### Data records
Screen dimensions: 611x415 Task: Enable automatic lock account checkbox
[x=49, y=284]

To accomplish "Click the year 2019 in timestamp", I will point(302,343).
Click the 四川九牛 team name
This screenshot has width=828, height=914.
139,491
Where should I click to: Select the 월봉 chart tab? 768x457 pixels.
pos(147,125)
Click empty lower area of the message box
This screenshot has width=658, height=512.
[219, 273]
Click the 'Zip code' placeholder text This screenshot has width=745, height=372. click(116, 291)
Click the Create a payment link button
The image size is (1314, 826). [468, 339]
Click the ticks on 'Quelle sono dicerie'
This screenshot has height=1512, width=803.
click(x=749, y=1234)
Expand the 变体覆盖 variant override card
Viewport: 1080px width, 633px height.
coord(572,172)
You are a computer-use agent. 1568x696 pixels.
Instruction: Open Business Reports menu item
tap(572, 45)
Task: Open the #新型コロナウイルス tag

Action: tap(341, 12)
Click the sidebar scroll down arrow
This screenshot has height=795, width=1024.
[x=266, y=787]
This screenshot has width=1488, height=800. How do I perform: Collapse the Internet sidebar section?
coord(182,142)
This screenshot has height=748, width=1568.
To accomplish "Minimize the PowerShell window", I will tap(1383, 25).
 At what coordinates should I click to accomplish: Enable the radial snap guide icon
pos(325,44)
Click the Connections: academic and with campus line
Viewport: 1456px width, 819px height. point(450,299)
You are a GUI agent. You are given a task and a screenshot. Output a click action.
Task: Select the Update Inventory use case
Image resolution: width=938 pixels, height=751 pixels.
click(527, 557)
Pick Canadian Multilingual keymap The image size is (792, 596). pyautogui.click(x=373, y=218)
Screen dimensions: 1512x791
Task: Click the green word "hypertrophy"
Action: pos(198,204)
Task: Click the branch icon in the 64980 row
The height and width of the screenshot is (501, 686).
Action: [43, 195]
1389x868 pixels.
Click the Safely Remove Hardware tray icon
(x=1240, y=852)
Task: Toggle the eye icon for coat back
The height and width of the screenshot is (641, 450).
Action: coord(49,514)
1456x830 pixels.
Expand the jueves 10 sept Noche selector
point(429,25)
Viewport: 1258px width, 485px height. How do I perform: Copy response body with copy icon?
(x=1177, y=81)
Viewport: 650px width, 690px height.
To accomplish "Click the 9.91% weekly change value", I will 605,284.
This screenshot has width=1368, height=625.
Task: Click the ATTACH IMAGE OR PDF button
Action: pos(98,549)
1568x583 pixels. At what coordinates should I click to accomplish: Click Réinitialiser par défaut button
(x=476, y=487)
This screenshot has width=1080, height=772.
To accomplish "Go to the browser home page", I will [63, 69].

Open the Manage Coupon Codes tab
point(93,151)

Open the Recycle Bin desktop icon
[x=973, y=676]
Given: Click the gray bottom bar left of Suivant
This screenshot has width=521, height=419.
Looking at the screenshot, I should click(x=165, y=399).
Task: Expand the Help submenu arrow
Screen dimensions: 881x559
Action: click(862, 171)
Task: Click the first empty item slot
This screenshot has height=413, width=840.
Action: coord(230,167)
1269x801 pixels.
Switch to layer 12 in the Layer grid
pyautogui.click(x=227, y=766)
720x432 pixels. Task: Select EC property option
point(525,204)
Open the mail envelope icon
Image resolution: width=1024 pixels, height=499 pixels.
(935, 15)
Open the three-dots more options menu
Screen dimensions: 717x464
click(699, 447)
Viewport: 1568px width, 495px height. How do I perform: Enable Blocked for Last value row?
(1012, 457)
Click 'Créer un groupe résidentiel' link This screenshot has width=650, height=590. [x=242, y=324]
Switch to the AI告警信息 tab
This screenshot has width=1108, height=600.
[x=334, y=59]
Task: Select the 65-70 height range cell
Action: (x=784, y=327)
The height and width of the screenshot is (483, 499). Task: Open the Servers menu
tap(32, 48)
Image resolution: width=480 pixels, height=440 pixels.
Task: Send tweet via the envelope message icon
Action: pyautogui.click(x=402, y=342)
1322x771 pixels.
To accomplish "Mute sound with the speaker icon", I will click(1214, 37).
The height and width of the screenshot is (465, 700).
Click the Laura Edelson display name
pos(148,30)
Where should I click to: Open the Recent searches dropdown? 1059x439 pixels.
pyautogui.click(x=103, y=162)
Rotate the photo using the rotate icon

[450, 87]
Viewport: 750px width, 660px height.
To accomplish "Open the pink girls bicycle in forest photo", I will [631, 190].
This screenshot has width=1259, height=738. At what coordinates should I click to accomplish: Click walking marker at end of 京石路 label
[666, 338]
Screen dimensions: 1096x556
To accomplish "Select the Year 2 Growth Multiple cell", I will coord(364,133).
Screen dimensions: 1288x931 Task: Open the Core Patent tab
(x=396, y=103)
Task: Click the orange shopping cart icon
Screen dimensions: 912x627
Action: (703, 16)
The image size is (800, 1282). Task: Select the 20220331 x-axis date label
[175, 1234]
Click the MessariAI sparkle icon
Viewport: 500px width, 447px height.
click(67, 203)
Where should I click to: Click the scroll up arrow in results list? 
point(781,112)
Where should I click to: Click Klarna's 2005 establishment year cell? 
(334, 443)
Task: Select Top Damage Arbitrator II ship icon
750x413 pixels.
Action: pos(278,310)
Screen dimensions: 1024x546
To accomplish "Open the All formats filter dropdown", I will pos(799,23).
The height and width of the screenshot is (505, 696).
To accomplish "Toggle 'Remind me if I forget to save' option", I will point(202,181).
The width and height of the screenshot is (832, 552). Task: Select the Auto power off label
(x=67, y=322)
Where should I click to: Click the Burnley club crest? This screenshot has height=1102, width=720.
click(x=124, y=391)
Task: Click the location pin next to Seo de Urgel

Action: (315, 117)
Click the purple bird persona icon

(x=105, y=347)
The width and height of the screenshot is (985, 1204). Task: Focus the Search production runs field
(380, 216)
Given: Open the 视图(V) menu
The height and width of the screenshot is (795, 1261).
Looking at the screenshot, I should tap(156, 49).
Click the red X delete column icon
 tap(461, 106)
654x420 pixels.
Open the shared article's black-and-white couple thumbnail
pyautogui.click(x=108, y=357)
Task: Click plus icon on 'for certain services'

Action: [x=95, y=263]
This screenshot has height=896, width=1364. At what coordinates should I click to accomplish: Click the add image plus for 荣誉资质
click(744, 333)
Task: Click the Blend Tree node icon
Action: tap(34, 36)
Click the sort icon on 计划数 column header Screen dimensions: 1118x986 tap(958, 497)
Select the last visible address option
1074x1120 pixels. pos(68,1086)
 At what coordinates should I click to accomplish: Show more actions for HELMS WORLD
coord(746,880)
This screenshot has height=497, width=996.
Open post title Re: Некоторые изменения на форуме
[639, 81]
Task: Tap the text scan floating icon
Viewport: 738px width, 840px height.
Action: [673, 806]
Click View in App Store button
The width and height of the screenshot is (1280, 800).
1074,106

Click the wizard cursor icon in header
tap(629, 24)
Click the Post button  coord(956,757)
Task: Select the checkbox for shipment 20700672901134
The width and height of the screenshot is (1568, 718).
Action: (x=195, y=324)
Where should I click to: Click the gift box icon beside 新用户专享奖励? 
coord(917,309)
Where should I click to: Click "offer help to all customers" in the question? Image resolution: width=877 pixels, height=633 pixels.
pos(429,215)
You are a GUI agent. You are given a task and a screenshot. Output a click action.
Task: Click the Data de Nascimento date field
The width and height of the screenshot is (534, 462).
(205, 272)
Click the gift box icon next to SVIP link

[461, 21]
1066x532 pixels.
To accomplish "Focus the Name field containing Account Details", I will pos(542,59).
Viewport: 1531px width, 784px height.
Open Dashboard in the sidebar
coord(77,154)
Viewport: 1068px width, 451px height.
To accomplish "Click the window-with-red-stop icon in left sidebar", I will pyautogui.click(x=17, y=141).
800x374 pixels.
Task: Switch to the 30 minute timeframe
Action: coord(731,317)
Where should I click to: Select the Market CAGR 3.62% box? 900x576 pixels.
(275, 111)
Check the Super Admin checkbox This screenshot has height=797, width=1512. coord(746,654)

### What the task asks
Repeat exactly, and only, the lines from the one containing "Viewport: 738px width, 840px height." through the end of the material.

### Response
Viewport: 738px width, 840px height.
Action: [673, 806]
Click View in App Store button
The width and height of the screenshot is (1280, 800).
1074,106

Click the wizard cursor icon in header
tap(629, 24)
Click the Post button  coord(956,757)
Task: Select the checkbox for shipment 20700672901134
The width and height of the screenshot is (1568, 718).
Action: (x=195, y=324)
Where should I click to: Click the gift box icon beside 新用户专享奖励? 
coord(917,309)
Where should I click to: Click "offer help to all customers" in the question? Image resolution: width=877 pixels, height=633 pixels.
pos(429,215)
You are a GUI agent. You are given a task and a screenshot. Output a click action.
Task: Click the Data de Nascimento date field
The width and height of the screenshot is (534, 462).
(205, 272)
Click the gift box icon next to SVIP link

[461, 21]
1066x532 pixels.
To accomplish "Focus the Name field containing Account Details", I will pos(542,59).
Viewport: 1531px width, 784px height.
Open Dashboard in the sidebar
coord(77,154)
Viewport: 1068px width, 451px height.
To accomplish "Click the window-with-red-stop icon in left sidebar", I will pyautogui.click(x=17, y=141).
800x374 pixels.
Task: Switch to the 30 minute timeframe
Action: coord(731,317)
Where should I click to: Select the Market CAGR 3.62% box? 900x576 pixels.
(275, 111)
Check the Super Admin checkbox This screenshot has height=797, width=1512. coord(746,654)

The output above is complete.